1.The possible mechanism of alpha-lipoic acid in attenuating kanamycin-induced ototoxic injury was verified in accordance with the antioxidant properties of alpha-lipoic acid.
2.Phosphorylated p38 mitogen-activated protein kinase and c-Jun N-terminal kinase mediate kanamycin-induced ototoxic injury in BALB/c mice.

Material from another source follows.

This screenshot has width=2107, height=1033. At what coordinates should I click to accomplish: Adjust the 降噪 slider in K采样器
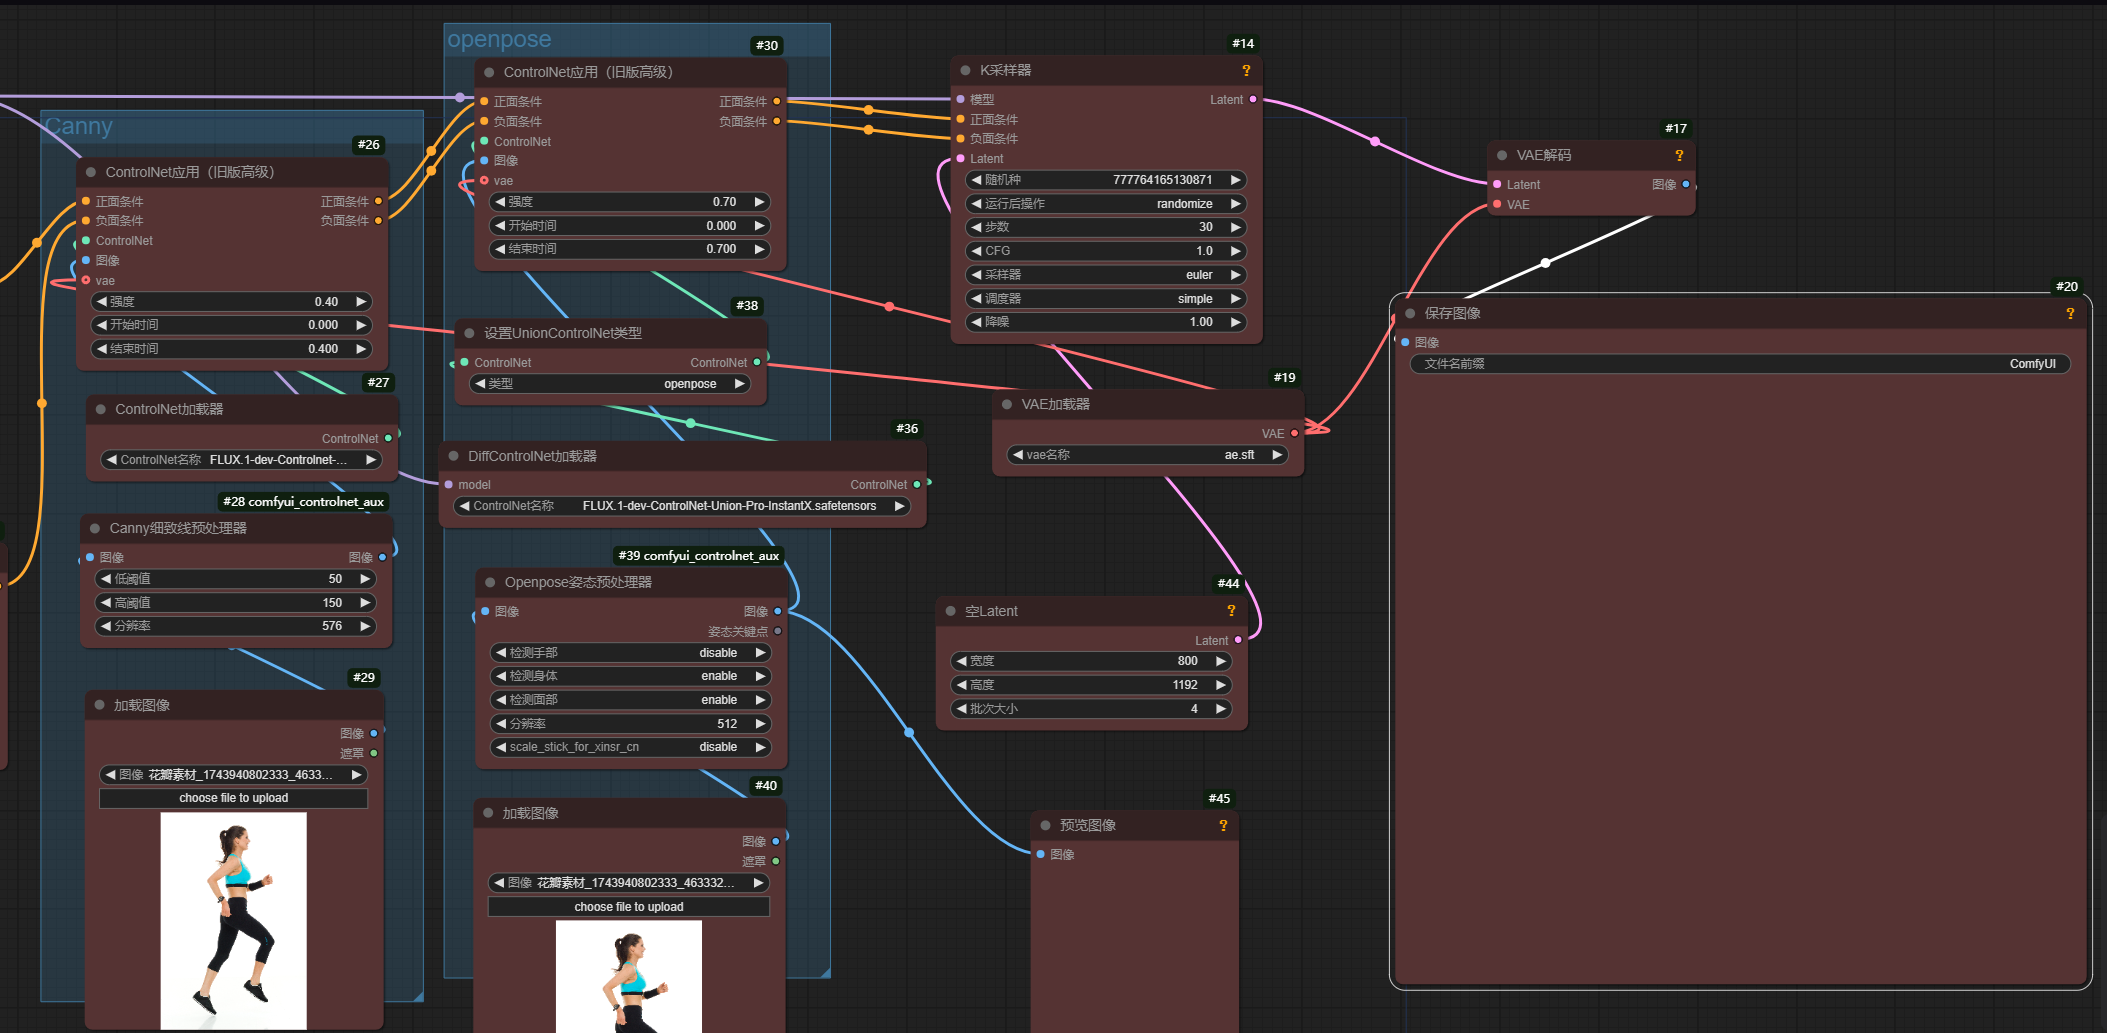pos(1105,322)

Alpha-lipoic acid can effectively attenuate kanamycin ototoxicity by inhibiting the kanamycin-induced high expression of phosphorylated p38 and c-Jun N-terminal kinase.
3.The pathway of alpha-lipoic acid for neuronal ototoxicity protection was investigated to provide a theoretical basis for the treatment of drug-induced deafness in clinic.
1.实验依据α-硫辛酸具有抗氧化剂的特点,旨在验证其可能具有防护卡那霉素而损伤效应的机制。
2.结果显示,磷酸化p38丝裂原活化蛋白激酶和c-Jun氨基末端激酶介导了卡那霉素对BALB/c小鼠的耳毒性损伤。α-硫辛酸可显著抑制卡那霉素所致磷酸化p38丝裂原活化蛋白激酶和c-Jun氨基末端激酶的高表达,从而有效减轻卡那霉素的耳毒性。实验揭示了α-硫辛酸对神经耳毒性防护的作用途径,为临床药物性耳聋的防治提供了理论依据。